• [Work to complete]
Every line from the one with "[Previous slide] (32, 1845)" to the final line of the listing below should be repeated exactly, and only those.

• [Given records]
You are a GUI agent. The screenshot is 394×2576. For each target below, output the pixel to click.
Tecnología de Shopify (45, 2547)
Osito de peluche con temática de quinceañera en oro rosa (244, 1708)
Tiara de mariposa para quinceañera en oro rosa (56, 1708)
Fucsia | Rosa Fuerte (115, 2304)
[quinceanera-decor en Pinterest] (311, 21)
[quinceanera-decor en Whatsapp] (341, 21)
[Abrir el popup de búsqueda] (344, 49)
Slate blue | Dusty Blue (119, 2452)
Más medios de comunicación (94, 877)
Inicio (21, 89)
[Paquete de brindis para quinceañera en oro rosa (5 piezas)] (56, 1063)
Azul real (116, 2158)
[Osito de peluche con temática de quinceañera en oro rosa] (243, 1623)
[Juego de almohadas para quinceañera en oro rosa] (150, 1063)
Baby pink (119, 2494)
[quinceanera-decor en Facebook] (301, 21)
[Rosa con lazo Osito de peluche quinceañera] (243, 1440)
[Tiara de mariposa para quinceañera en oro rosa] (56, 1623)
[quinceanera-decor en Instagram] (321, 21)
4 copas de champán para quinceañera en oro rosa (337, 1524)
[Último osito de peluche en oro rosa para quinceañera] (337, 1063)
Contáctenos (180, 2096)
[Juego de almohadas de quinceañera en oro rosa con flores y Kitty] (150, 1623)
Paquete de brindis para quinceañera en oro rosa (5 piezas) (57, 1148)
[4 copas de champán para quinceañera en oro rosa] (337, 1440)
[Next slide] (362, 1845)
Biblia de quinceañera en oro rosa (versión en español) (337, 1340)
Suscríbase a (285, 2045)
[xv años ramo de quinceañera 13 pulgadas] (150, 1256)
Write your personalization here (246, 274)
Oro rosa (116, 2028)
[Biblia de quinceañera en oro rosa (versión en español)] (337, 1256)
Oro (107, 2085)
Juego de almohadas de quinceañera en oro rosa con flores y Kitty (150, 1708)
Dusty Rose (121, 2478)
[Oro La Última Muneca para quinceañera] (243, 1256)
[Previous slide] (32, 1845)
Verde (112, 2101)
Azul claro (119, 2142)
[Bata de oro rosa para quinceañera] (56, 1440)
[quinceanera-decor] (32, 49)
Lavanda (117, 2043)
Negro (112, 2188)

• [Result of the exercise]
[Previous slide] (32, 1845)
Verde (112, 2101)
Azul claro (119, 2142)
[Bata de oro rosa para quinceañera] (56, 1440)
[quinceanera-decor] (32, 49)
Lavanda (117, 2043)
Negro (112, 2188)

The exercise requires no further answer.